• _Exercise instructions_
1. In the forum discussion on word usage, what does the Simpsons episode reveal as the city motto?
2. Pick up the forum discussion on word usage right after its last paragraph and keep it going.

• _Text section_
********
Webster says “irregardless” is a word. See below. But even if they didn’t, do you really believe that we should never invent new words? Or we shouldn’t be allowed to use them until the government or Webster or somebody publishes them first? Maybe France is a better place for you.
There’s an episode of the Simpsons where goofy words like “cromulent” form the crux of much of the humor. This episode is also where we find out the city motto is: “A noble spirit embiggens the smallest man”.
The curious thing is, I can’t think of a way to say what they’re trying to say properly. Enlarges?
One of my pet peeves is people who, for example, say the number 112 as “One Hundred and Twelve”. It’s “One Hundred Twelve”. No “and”, this isn’t an addition problem.
I was dumbfounded. They had never heard the word and wanted to know what it meant. Thinking
slowly, and staring at all of the blank looks in the room, I finally came to my senses and said,
“it’s kind of like ‘youse guys’”.
hi y’all! where i come from, (not where i live) southern new england (roughly, boston down), “youse guys” is spoken suchly: “yiz.” As in-- “you kids keep it down down there or i’m comin down to spank all of yiz.”
by the way, misused apostrophes make me want to kill.
I remember correcting my sixth grade teacher because of this. “And”, as far as I know, is used to say the decimal point. (12.50 = twelve and five tenths, or twelve and one half.) Yet my math teacher had no clue. Go figure!
I had never thought about this being “wrong” before. I looked it up in the dictionary database on the school’s server (American Heritage, I think), and found:
Huh. You learn something knew every day. But I still don’t think I’ll be “civil” in the future.
(this is also the first time I’ve seen a dictionary describe something as a “bugbear”)
**
[/QUOTE]
It is a word, but:
“This is one of the ‘double negatives’ that in some people’s minds does irreparable damage to the user’s reputation as a literate person. If you use the word regardless, your reputation for irreproachable literacy will be preserved.”
- The Little English Handbook, Eighth Edition
Granted, that’s a rather flippant entry, but its truth runs through this thread. As for new words, of course we should have new ones, but any new word, IMHO, should be used to help facilitate communication. Which is to say that new words should, and are, created as the need arises. Creating a new word that means exactly the same thing as an existing word, with absolutely no discernable nuance to tell it apart from its predecessor, serves no such purpose.
********
• _Supplied data_
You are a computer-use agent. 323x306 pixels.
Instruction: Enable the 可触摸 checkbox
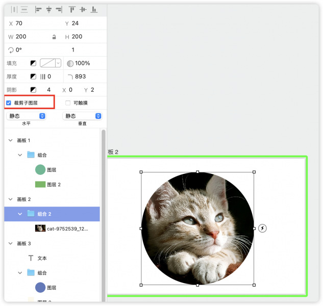click(68, 103)
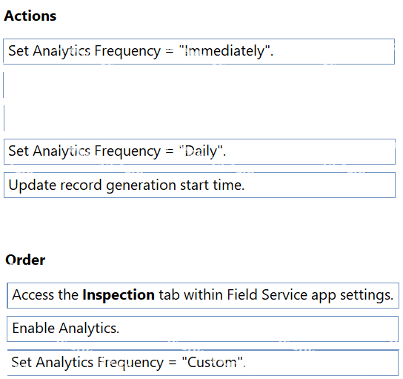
********
• _Per-task outputs_
1. "A noble spirit embiggens the smallest man."

2.
That being said, what was the bit about France? Do they make up a lot of words?
I am one of those annoying people who LOVES words. I enjoy using them, reading them, dissecting them, discussing them. When I see a word and I don’t understand what it means, I look it up in the dictionary. I enjoy doing that.
When someone asks me what a word means, and I try to explain it to the best of my ability, I then go to the dictionary to see if there is a better way that I should have explained it. I enjoy doing that, too.
Some people find this condescending, like I am trying to look like I am smarter than they are. This is really not true, I just really like words!
I like to use words that truly express what I mean. I like using unusual words, because often there is a word that is not commonly used that expresses what I am thinking better than the more generic words that cover a broader base.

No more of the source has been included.